なぜ「知らないこと」にも答えてしまうのか?
生成AIの多くは、質問を受けた際に「わかりません」と正直に答えることはほとんどありません(一部の慎重に設計されたモデルを除きます)。
その理由は、AIの訓練過程にあります。AIは「空白になっている部分をもっともらしく埋める能力」が重視されるように設計されており、何も答えないことは性能が劣ると評価されがちです。そのため、たとえ正しい情報を知らなくても、AIは与えられた質問に対して、できるだけそれらしい回答を作り出そうとする傾向があります。これが、知らないことについても”それっぽい返答”を返してしまう理由です。
学んだのは「知識」ではなく「言語のパターン」
人間は物事の「意味」や「常識」を理解して、文脈や前提を踏まえて判断することができます。
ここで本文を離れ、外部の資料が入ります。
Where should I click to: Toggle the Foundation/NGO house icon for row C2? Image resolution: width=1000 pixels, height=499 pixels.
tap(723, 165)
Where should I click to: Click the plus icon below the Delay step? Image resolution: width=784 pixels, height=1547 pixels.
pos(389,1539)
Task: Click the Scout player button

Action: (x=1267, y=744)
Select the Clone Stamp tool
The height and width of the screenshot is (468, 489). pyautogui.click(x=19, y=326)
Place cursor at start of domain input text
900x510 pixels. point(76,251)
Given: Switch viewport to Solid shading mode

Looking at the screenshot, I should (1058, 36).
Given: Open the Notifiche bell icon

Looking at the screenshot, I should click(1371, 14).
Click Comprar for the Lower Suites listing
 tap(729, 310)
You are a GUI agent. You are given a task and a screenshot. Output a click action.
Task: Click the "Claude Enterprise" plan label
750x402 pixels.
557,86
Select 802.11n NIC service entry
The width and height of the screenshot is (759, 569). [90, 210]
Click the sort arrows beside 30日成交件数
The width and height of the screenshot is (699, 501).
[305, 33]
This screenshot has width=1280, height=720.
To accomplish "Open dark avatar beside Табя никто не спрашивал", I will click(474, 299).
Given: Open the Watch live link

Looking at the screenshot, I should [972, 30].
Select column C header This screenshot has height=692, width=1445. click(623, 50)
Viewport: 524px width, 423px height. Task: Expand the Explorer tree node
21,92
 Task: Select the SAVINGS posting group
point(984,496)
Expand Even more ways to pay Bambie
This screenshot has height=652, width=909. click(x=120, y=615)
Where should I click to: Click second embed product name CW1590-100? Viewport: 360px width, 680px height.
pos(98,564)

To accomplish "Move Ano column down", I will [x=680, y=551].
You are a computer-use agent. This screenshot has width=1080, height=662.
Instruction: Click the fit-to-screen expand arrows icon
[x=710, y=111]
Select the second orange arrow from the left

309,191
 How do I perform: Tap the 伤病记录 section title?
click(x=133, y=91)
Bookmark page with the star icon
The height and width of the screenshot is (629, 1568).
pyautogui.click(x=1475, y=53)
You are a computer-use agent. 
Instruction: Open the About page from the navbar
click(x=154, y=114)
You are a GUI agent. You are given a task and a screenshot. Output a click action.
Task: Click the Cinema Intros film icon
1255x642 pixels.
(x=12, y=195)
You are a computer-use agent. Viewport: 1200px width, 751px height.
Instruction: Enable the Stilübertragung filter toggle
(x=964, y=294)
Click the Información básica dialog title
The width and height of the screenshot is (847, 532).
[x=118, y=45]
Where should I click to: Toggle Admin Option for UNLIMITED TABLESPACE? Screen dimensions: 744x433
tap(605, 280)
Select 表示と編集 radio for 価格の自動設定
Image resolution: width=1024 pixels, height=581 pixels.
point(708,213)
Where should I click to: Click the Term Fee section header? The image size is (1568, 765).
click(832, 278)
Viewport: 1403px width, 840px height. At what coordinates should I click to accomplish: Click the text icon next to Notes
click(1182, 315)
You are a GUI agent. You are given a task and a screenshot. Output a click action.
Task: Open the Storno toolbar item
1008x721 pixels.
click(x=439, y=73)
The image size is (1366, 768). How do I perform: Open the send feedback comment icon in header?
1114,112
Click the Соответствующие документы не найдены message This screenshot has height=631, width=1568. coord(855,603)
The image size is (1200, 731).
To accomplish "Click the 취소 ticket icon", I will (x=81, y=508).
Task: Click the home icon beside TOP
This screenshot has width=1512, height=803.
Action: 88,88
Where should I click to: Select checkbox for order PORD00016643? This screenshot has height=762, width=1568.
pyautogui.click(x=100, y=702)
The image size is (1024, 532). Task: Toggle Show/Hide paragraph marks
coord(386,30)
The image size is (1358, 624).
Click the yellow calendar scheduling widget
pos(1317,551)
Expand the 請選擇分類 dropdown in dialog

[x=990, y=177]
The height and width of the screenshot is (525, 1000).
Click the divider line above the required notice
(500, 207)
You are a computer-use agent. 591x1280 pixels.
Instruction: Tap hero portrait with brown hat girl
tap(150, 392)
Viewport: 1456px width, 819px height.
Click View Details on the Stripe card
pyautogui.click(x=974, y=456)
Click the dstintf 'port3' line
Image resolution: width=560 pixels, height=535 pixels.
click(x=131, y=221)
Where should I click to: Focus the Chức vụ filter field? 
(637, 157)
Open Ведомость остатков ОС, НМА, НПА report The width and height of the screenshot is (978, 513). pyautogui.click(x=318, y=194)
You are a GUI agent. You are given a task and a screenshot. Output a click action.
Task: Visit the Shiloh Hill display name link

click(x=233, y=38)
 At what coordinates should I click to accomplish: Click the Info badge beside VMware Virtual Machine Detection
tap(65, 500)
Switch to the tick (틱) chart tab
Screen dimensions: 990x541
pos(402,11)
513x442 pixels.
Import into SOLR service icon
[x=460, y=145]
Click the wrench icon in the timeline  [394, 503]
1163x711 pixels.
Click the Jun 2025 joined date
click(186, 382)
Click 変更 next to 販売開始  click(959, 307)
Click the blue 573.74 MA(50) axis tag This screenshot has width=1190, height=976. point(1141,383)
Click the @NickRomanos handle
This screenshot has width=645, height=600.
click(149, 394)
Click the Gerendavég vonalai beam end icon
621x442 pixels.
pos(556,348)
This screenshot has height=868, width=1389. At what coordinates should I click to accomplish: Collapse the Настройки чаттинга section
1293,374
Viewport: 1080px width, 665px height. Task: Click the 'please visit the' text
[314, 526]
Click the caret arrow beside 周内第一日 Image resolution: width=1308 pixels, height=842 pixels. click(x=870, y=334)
一方で、AIは膨大な文章データを学習し、「こういう質問にはこういう答え方が多い」といった言語表現のパターンを身につけているに過ぎません。つまり、AIは百科事典の知識を体系的に暗記しているわけではなく、むしろSNSの投稿を大量に読み、その中から使われやすい言い回しや傾向を掴んでいるようなものです。
この仕組みによって、AIは一見もっともらしい返答を返すことができますが、初めて見る事実や新しい状況に対しては弱く、内容が間違っていたり事実と異なっていても、違和感なくそれっぽい答えを生成してしまうことがあります。
「考えている」わけではなく「確率で埋めている」
生成AIが文章を作る仕組みは、「Aの次にはBが続きやすい」といった統計的なパターンや確率にもとづいています。つまり、与えられた文脈や単語の並びから「もっとも可能性が高い」と判断される語句を選び、文章を組み立てているのです。AIは実際にその内容が正しいかどうか、事実に基づいているかどうかを調べて答えているわけではありません。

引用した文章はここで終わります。